A Molecular Model for the Triplicated A Domains of Human Factor VIII Based on the Crystal Structure of Human Ceruloplasmin

Abstract

AbstractThe hemophilia A mutation database lists more than 160 missense mutations: each represents a molecular defect in the FVIII molecule, resulting in the X-linked bleeding disorder hemophilia A with a clinical presentation varying from mild to severe. Without a three-dimensional FVIII structure it is in most cases impossible to explain biological dysfunction in terms of the underlying molecular pathology. However, recently the crystal structure of the homologous human plasma copper-binding protein ceruloplasmin (hCp) has been solved, and the A domains of FVIII share approximately 34% sequence identity with hCp. This advance has enabled the building of a molecular model of the A domains of FVIII based on the sequence identity between the two proteins. The model allows exploration of predictions regarding the general features of the FVIII molecule, such as the binding-sites for factor IXa and activated protein C; it has also allowed the mapping of more than 30 selected mutations with known phenotype from the database, and the prediction of hypothetical links to dysfunction in all but a few cases.
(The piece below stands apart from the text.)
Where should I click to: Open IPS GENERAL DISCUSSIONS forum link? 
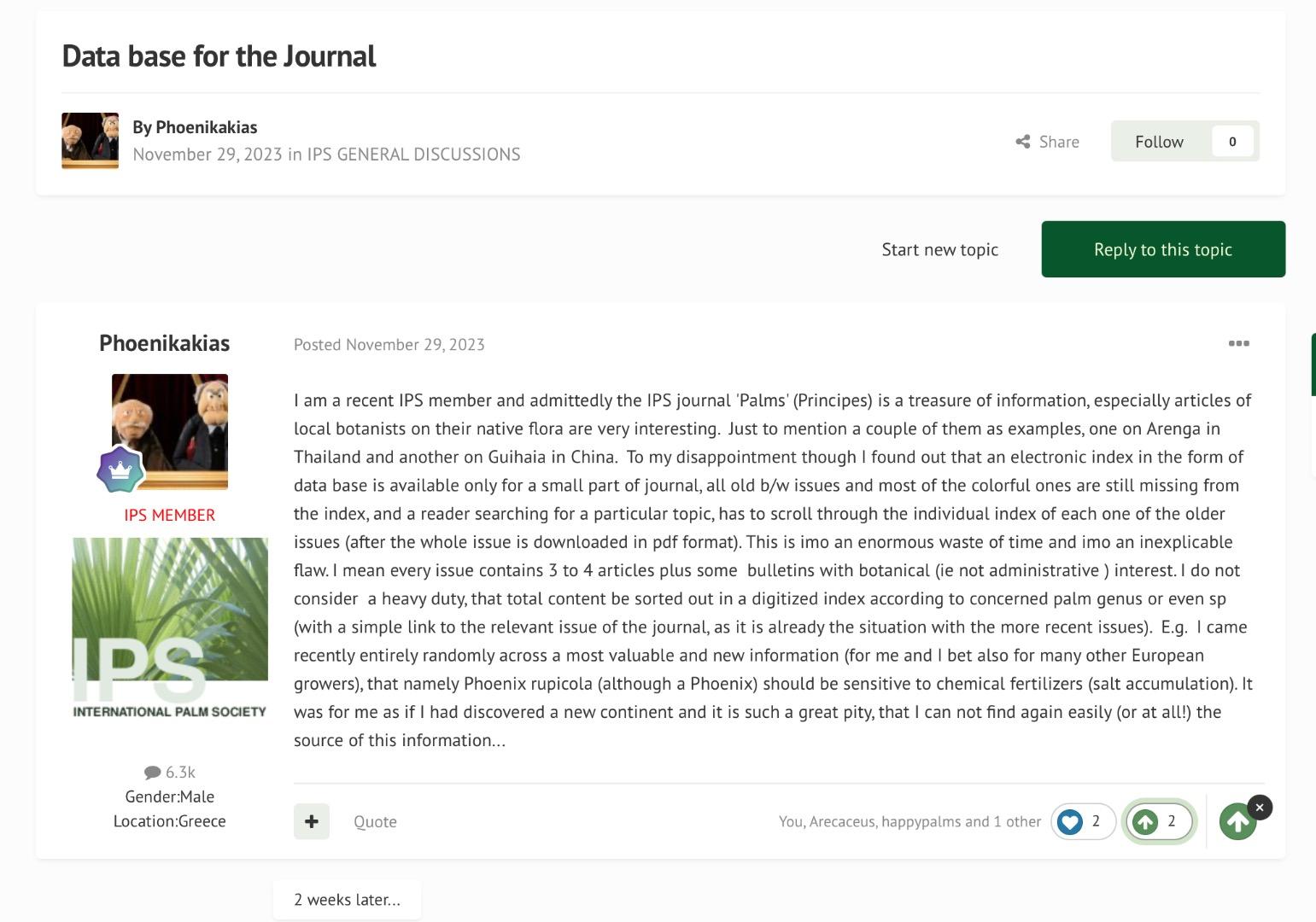pos(413,155)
A computer-generated molecular model such as that reported here cannot substitute for a crystal structure. However, until such a structure for FVIII becomes available, the model represents a significant advance in modeling FVIII; it should prove a useful tool for exploiting the increasing amount of information in the hemophilia A mutation database, and for selecting appropriate targets for investigation of the structure-function relationships via mutagenesis and expression in vitro.